Who Do You Trust?

Rev. Eugene N. Nelson, Jr.

The Community Church of Sebastopol

November 13, 2005   Stewardship Sunday

 

Matthew 25: 14-30

You have perhaps heard the old story about the college coach of what will remain an unnamed university in the Midwest.  By midseason his team had not won a game. The alumni were in a state of near mutiny.  The losing continued into November.  One Saturday, after a particularly embarrassing loss to an archrival, the coach received this telegram: THE LAST TRAIN OUT OF TOWN LEAVES SUNDAY AT NOON.  BE UNDER IT!!  Now that’s being held accountable!

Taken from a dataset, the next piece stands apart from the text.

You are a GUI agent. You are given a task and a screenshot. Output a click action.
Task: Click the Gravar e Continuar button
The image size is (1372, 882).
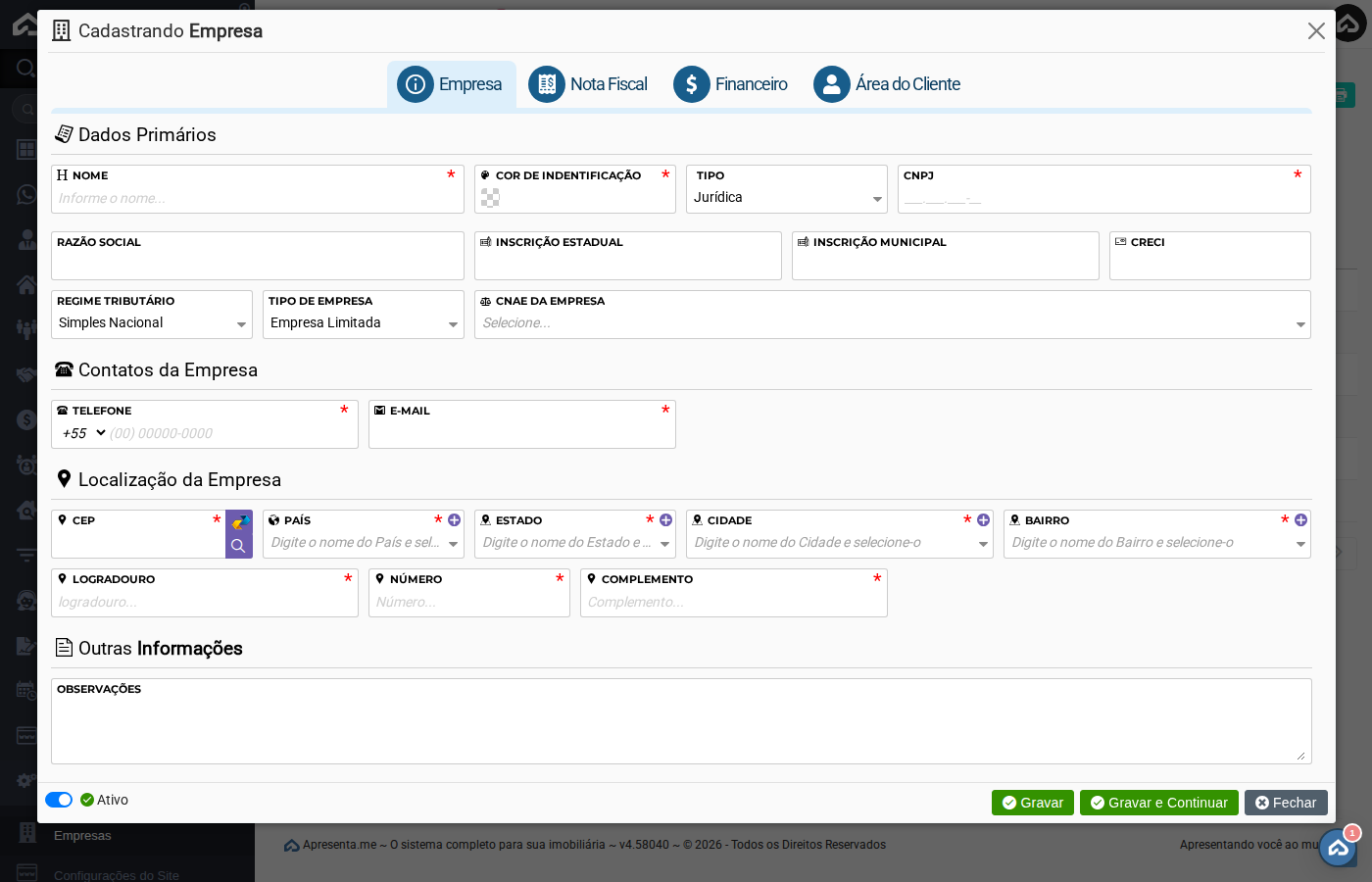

Reminds me of another story about accountability, an old story about a chicken and a pig. They were walking along the road and passed a sign which announced: “ANNUAL CHURCH HAM AND EGGS DINNER.”  The chicken said, “Come on, Friend Pig, let’s go in and help out.  We can each make a donation to the Ham and Eggs Dinner.”  To which the pig replied, ‘Hold on, Chicken.  No way I’m going in.  You’d only be making a donation, but they would ask me for a total commitment!”  Ministers love to tell that story on a Stewardship Sunday.  And it would seem that Jesus himself had some thoughts about commitment and accountability.

“For it is as if a man, going on a journey, summoned his slaves and entrusted his property to them; to one he gave five talents, to another two, to another one, each according to his ability.  Then he went away.”  A talent was a huge amount of money – about fifteen year’s wages for a typical worker in first century Palestine.  So the first impression is that this master was either wonderfully or foolishly generous. Imagine being so generous with one’s servants, so trusting!  Giving them all that money and then leaving!  When is he coming back?  Is he coming back?  They don’t know.

Now there are a number of ways to approach this parable and you have probably heard them all over the years.  It could be about good business practices.  Those first two slaves are to be congratulated because they prove to be shrewd businessmen.  It’s all about investments and high yields.  They invest wisely and look what happens.  They enter into the joy of the master because they are successful.  Work hard, make money, invest wisely, and you, too, can know life’s rewards…can even earn the master’s favor.  Sort of an old Protestant Work Ethic sermon.  Your success is a reflection of God’s favor.  You get God’s love the old-fashioned way…you earn it!

Another favorite interpretation is to focus on the word, talent – not as money but quite literally as talent.  Jesus is encouraging us to discover whatever gifts or talents God has given us and then to use them for God’s service.  Everybody has talent – some have many, others a few, others just one.  But all of us have at least one and God wants us to use whatever talents we have, to use them wisely and generously and not waste them.  I suspect I have preached that sermon more than once.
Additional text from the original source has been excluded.